Neutrinos: Physics Embarrassment or Great Public Outreach
On September 22nd the OPERA collaboration announced that neutrinos arrived at their detectors 60 nanosecond early. In about that amount of time, the physics world was all in a tizzy with comparisons to cold fusion fiasco of 1989, saying it had to be wrong and arguing over whether or not we should even be publicizing the published results. Well today a "sources familiar with the experiment" says the result can be blamed on faulty wiring.
Most physicitsts were pretty sure this would happen. It is so unlikely that anything can travel faster than the speed of light that there had to be some sort of error on the experimenter's part or some misinterpretation of the data. Well, it turns out that most likely it was a loose connection between a GPS and computer card that made it appear as if the neutrinos were breaking the speed limit. Seeing as the "source familiar with the experiment" is the only one quoted, I'm gonna wait to pass judgement till I hear from someone that uses their name. But it is pretty likely that this caused the result.
Considering the pedestals that such august researchers are sometimes placed, it's great that such details as this come to light. I agree with Brian E. Bennett. This is a great teaching example. It's also a classic example of, "All exposure is good; good exposure is better." This got people talking (and arguing!) about this affair. People all of a sudden said, "Wait. Science is exciting? Well, allllll-righty then!" While many might have no clue as to what a "neutrino" is, they can understand the basics of this problem. If it was an error, then it had to be one of two things: the distance between the source and detector was wrong or the timing was wrong. Okay, so it might also have been a combination of these two things. Frankly, I've found that racing fans get the concept faster than most. They understand distance = velocity * time. And that's what this problem boils down to. And if it's not an error in timing nor an error in distance, then you physics-types have a LOT of work to do!
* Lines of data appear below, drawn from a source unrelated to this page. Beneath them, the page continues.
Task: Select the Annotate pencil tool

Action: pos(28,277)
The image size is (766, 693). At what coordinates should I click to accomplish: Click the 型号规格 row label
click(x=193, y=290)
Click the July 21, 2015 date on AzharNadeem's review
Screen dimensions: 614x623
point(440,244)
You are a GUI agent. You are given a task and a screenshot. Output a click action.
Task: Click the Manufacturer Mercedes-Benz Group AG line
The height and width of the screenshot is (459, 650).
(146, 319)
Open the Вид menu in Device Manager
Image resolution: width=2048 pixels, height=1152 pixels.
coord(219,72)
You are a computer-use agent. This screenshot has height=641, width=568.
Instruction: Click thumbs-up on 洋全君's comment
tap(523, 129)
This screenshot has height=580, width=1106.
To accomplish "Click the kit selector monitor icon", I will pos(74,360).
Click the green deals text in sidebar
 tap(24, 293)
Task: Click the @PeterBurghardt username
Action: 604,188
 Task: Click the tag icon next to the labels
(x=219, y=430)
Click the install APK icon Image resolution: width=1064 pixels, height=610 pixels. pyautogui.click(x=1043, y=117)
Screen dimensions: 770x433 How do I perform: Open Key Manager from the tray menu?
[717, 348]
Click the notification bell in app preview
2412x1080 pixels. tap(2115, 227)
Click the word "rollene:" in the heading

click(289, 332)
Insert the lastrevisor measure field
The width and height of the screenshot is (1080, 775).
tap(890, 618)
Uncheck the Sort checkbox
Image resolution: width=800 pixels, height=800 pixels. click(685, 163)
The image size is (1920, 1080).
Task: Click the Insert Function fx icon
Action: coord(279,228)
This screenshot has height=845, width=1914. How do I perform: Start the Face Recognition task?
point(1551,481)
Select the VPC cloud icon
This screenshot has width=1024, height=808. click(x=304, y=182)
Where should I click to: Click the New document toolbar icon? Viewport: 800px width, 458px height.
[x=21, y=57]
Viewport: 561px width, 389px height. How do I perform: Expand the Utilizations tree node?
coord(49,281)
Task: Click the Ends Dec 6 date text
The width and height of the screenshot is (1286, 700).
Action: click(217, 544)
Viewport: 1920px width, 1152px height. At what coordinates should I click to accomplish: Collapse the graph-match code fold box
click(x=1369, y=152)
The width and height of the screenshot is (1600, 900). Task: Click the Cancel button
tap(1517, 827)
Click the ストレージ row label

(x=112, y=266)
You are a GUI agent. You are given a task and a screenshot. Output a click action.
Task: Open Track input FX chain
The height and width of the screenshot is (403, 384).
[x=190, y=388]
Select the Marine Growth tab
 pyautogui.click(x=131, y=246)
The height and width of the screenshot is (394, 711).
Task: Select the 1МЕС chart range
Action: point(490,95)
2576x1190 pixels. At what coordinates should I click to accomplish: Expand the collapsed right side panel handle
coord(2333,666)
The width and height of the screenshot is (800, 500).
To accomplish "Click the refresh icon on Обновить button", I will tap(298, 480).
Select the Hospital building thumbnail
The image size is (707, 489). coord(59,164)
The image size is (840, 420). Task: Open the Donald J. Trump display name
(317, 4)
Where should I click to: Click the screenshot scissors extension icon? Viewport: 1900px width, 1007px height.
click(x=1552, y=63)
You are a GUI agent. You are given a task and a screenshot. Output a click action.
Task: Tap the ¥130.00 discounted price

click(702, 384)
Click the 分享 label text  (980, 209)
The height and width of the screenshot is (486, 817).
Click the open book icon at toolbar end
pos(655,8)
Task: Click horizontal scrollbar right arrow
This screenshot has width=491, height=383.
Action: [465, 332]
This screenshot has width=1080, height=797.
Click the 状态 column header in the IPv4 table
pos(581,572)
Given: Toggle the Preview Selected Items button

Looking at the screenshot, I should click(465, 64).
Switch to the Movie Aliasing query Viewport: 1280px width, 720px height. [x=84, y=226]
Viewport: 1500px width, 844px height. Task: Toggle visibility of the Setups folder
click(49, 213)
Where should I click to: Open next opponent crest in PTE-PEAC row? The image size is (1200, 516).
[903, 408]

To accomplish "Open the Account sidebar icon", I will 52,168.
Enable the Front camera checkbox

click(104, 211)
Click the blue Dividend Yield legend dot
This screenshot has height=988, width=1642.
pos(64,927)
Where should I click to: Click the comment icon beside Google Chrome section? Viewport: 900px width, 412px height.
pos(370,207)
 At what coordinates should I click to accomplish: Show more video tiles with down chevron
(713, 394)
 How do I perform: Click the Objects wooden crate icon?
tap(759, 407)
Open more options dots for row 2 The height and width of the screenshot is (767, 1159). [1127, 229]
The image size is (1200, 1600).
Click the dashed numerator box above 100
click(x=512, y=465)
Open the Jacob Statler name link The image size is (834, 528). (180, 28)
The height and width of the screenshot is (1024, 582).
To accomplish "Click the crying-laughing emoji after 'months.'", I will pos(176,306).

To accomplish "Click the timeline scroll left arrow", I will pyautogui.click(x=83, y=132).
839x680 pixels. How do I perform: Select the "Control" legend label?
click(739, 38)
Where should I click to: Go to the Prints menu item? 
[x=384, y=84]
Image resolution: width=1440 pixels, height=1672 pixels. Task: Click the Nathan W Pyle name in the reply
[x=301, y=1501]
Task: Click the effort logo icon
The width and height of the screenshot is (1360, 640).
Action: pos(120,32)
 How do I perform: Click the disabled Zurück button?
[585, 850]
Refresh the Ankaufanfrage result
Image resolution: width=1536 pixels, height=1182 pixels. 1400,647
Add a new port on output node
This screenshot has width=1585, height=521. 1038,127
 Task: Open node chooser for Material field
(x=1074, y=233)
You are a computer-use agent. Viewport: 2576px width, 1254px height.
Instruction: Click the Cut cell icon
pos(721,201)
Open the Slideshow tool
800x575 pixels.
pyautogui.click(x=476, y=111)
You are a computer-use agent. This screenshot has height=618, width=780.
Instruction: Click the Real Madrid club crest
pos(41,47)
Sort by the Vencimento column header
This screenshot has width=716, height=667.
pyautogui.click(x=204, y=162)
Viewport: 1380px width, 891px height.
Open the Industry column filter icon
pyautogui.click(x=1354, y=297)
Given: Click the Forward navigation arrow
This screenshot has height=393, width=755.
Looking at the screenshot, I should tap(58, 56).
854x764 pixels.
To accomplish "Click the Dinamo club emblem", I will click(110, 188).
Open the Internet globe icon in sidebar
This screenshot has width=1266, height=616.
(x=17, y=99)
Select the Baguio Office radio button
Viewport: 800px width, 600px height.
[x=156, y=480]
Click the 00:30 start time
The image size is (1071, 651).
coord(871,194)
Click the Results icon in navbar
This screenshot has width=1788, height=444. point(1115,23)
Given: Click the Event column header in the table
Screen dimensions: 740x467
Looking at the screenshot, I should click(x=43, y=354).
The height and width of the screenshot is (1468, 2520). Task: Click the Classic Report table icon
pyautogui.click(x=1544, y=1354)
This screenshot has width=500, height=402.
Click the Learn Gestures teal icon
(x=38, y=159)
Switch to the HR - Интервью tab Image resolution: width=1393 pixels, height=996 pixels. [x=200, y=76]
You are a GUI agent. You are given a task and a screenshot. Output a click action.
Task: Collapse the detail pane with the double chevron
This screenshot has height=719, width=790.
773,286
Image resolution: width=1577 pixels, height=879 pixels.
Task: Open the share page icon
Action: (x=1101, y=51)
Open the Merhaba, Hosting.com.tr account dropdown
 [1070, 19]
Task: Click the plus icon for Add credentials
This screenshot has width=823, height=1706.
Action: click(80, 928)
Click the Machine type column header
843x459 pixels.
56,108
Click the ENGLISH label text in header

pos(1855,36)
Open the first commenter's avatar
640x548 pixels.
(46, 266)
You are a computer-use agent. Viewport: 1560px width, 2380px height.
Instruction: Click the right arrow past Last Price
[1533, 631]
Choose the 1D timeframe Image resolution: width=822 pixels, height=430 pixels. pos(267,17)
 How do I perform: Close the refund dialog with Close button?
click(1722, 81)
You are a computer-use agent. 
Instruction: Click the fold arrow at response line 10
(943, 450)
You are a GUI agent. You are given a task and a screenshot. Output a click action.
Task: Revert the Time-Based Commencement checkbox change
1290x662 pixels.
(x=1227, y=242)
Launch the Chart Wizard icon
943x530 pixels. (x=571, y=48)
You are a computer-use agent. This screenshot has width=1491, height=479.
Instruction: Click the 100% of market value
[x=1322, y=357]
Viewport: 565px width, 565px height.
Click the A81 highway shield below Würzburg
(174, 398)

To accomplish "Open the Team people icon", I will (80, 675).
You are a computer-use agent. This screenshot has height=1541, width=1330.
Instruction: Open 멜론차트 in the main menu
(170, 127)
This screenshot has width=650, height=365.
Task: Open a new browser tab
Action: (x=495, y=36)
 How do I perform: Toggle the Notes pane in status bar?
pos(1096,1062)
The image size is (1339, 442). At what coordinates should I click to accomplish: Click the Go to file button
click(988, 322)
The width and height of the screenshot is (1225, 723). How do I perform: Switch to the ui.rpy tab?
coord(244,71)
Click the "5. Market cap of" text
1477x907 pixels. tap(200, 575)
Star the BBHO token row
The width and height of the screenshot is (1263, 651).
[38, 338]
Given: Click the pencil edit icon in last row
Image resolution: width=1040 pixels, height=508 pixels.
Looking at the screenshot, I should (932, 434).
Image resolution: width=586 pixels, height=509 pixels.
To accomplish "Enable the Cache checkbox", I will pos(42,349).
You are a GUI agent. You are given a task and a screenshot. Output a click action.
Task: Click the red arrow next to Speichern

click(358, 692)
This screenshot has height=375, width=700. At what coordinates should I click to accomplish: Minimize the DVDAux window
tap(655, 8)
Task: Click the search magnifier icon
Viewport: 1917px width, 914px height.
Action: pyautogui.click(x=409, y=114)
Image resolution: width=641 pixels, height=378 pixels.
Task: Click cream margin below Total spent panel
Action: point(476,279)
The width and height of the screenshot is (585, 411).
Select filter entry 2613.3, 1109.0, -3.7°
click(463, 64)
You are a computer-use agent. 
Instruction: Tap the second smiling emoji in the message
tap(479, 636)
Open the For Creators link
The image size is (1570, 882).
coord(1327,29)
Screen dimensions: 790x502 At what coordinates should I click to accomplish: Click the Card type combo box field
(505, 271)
If it does turn out to be an error, so what? That's science in action. Science goes through this self-correcting process all of the time. Most of the time it doesn't get such international press. When it does (as it did this time), milk it for all its worth. Anything that will improve the science literacy of our citizens is something I'm all for.
Thursday, February 23, 2012 at 10:56 PM
in that case you´d be sure the cesium clock performs for the job if it does at all.
Thursday, February 23, 2012 at 1:33 PM
When asked to comment about the recent finding that last Fall's apparent "faster-than-light" neutrino result was in fact due to an instrumental error, OPERA collaboration spokeswoman Emily Litella said only, "Never Mind."
Thursday, February 23, 2012 at 1:13 PM
Brian E. Bennett said...
I teach science (biology and chemistry) and I'm always trying to get students to ask questions. We were actually looking at light (wavelengths, etc) when the first story broke. I took a day and challenged them to discuss whether the results were actually possible or not.
I'm really glad they released the first result. While science "knows" a lot, there are still little mysteries out there that pop up from time to time. It's a chance for students to get excited about science in their future, seeing that not everything can be explained.